Por P. Fernando Pascual

Uno de los hechos más sorprendentes de la experiencia humana consiste en descubrir que existe el pecado, un pecado posible porque Dios dio la libertad a los humanos.

Dios no quiere el pecado, ni quiere la injusticia, ni quiere tantas consecuencias del mal que dañan a millones de inocentes y también a los mismos culpables.

Pero Dios ha dado a los seres humanos ese gran don de la libertad, esa posibilidad de amar que implica también la posibilidad de no amar, de odiar, de dañar, de pecar.

A veces quisiéramos que el pecado fuera imposible, que la maldad no pudiera darse en nuestro mundo. Pero la imposibilidad del pecado implica la negación de la libertad, y así la imposibilidad del amor.

Frente a tantas consecuencias del pecado, algunas cristalizadas en estructuras sociales, en organizaciones políticas, en tradiciones culturales o pseudorreligiosas, la fe nos desvela uno de los grandes misterios del amor de Dios.

San Pablo lo explicaba con una fórmula que conserva todo su vigor después de casi dos mil años: «pero donde abundó el pecado, sobreabundó la gracia» (Rm 5,20).
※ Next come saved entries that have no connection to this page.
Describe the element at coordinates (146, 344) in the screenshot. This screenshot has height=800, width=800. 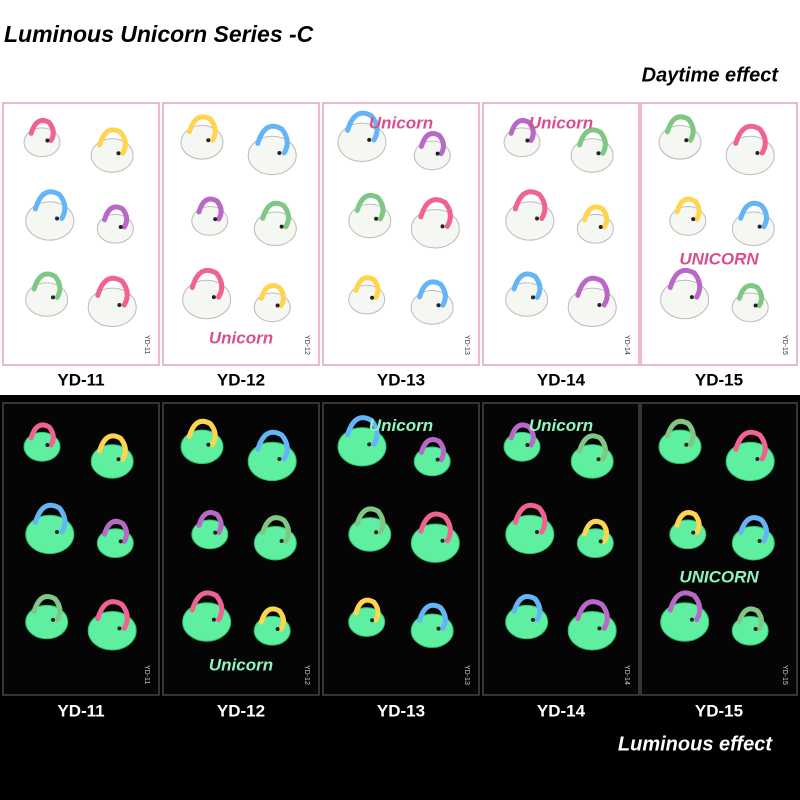
I see `sheet-code-small: YD-11` at that location.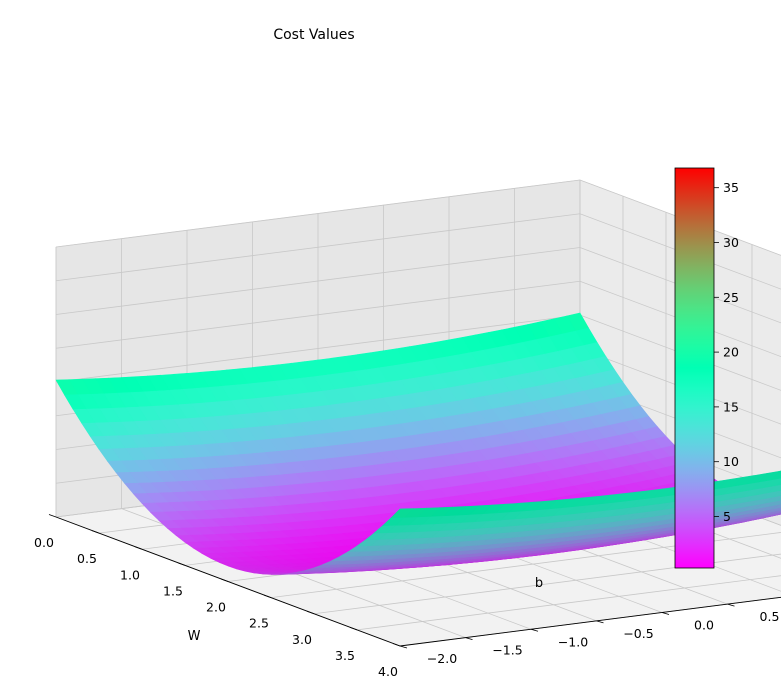  Describe the element at coordinates (87, 558) in the screenshot. I see `x-tick-label: 0.5` at that location.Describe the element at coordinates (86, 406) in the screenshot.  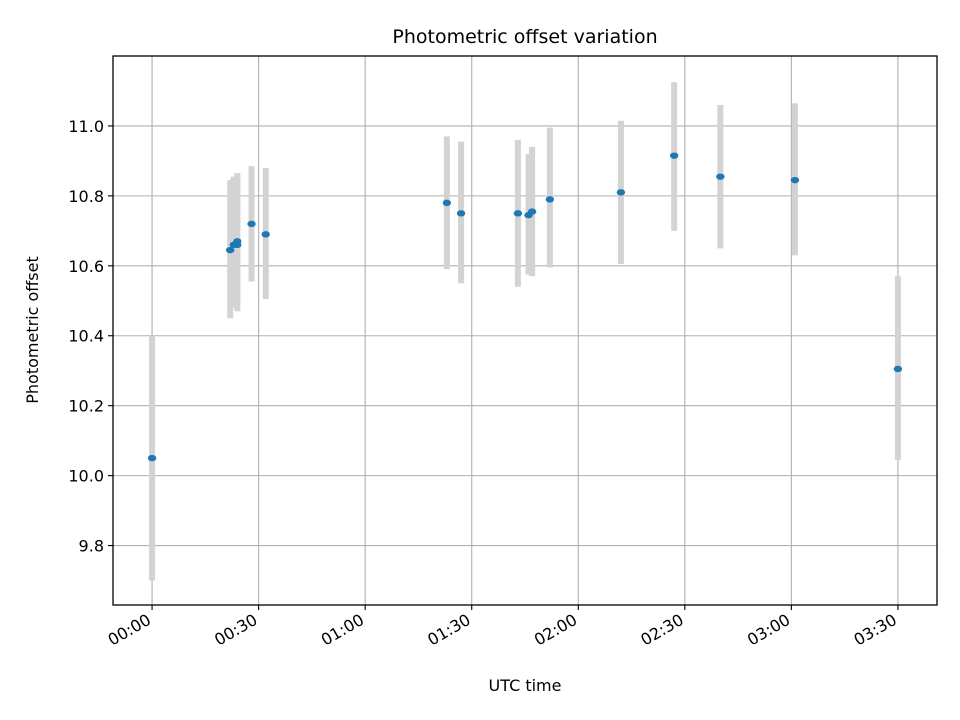
I see `y-tick-label: 10.2` at that location.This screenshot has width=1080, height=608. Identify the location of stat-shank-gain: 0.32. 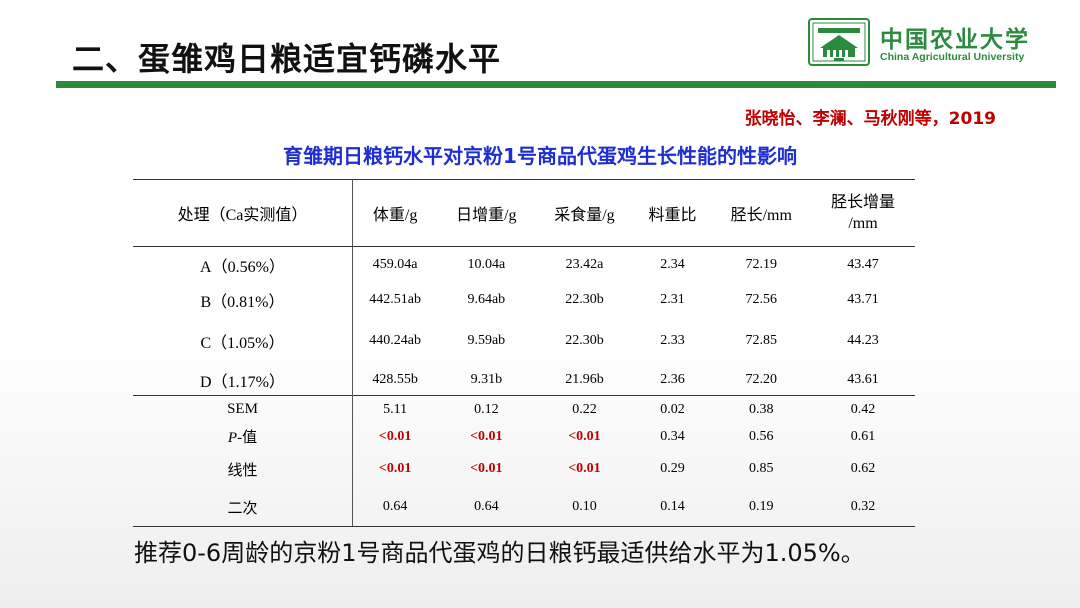
(863, 508).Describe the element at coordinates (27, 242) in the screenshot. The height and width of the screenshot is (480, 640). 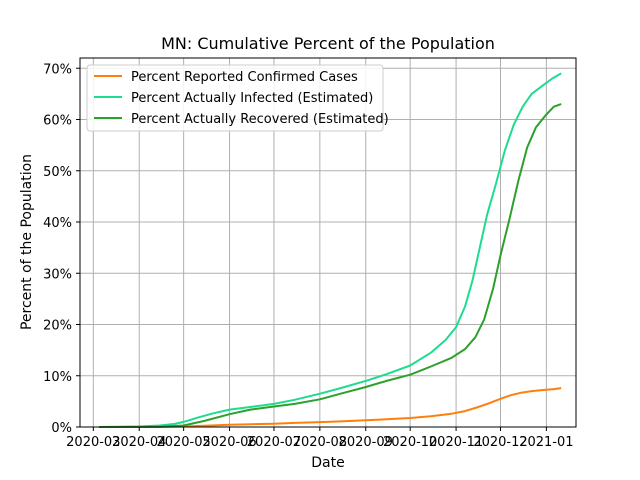
I see `y-axis-label: Percent of the Population` at that location.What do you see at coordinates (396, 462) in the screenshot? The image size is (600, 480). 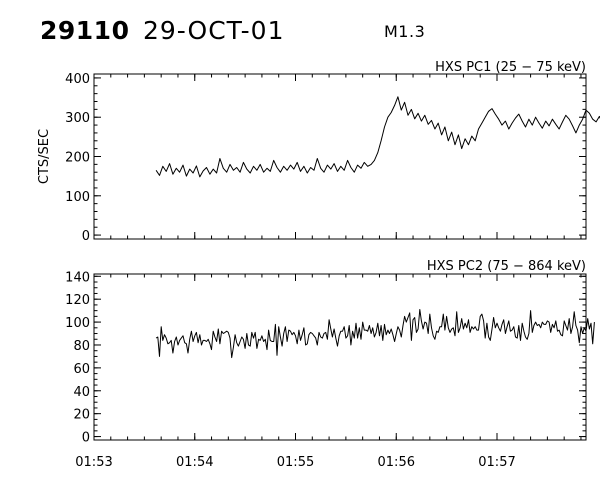 I see `x-tick-label: 01:56` at bounding box center [396, 462].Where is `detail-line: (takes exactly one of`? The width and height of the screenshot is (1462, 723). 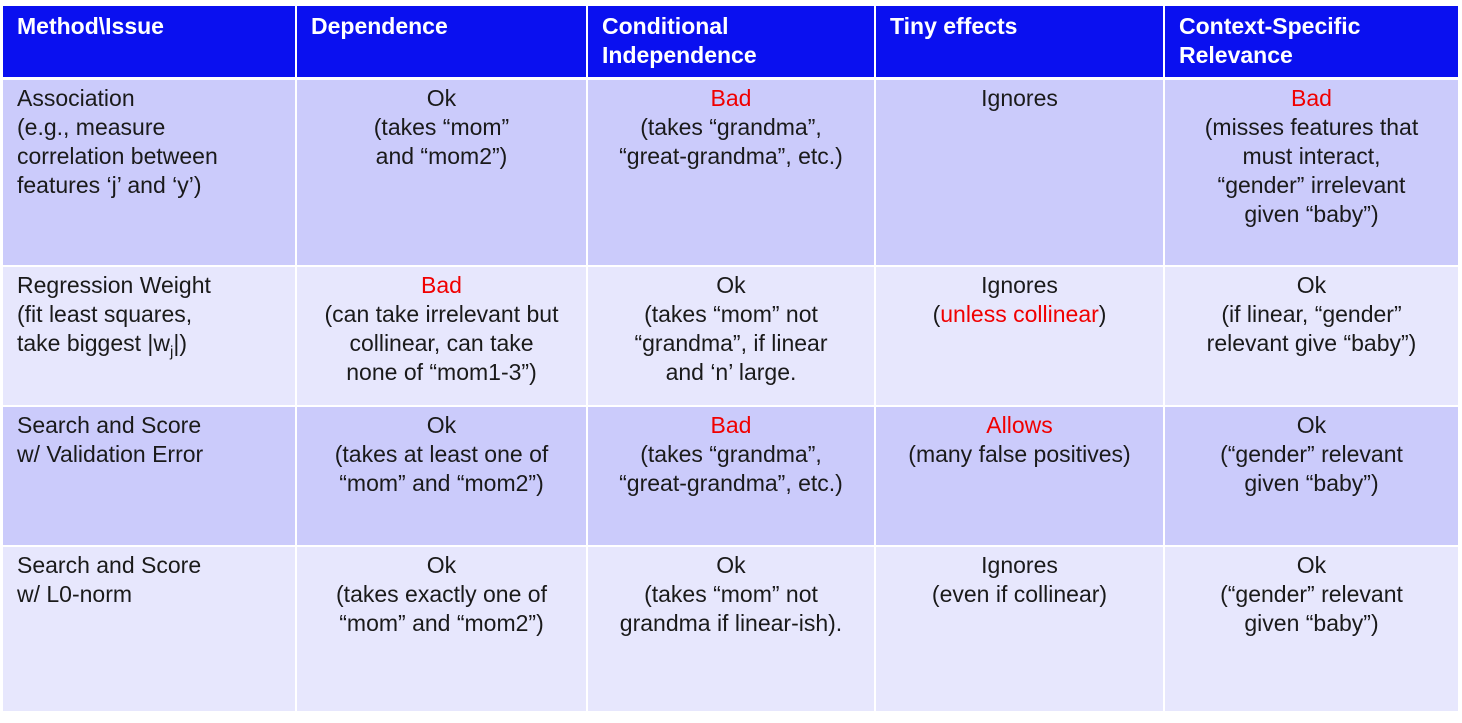 detail-line: (takes exactly one of is located at coordinates (442, 594).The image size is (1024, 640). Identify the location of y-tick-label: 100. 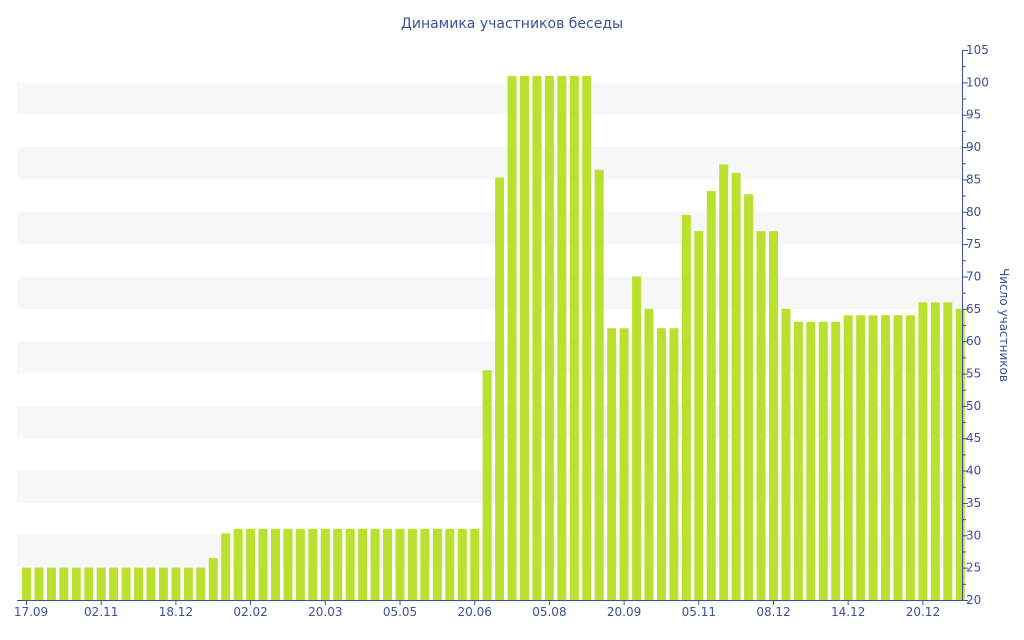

El «Catecismo de la Iglesia Católica» (n. 311), citando a san Agustín y a santo Tomás de Aquino, habla sobre este tema. Explica cómo por la libertad concedida a los ángeles y a los hombres entró el mal moral en nuestro mundo. Y cómo Dios, que permite ese mal, es capaz de sacar del mismo algún bien:

«Porque el Dios Todopoderoso (…) por ser soberanamente bueno, no permitiría jamás que en sus obras existiera algún mal, si Él no fuera suficientemente poderoso y bueno para hacer surgir un bien del mismo mal (S. Agustín, «Enchiridion» 11,3)».

El mal sigue a nuestro lado, entra en nuestros corazones, nos hiere continuamente. Desde la confianza en Dios podemos curar sus consecuencias, consolar a los dañados por la torpeza humana, acercar al pecador al encuentro con el Dios de la misericordia.

Hoy, como siempre, sigue en pie la gran invitación de san Pablo: «No te dejes vencer por el mal; antes bien, vence al mal con el bien» (Rm 12,21).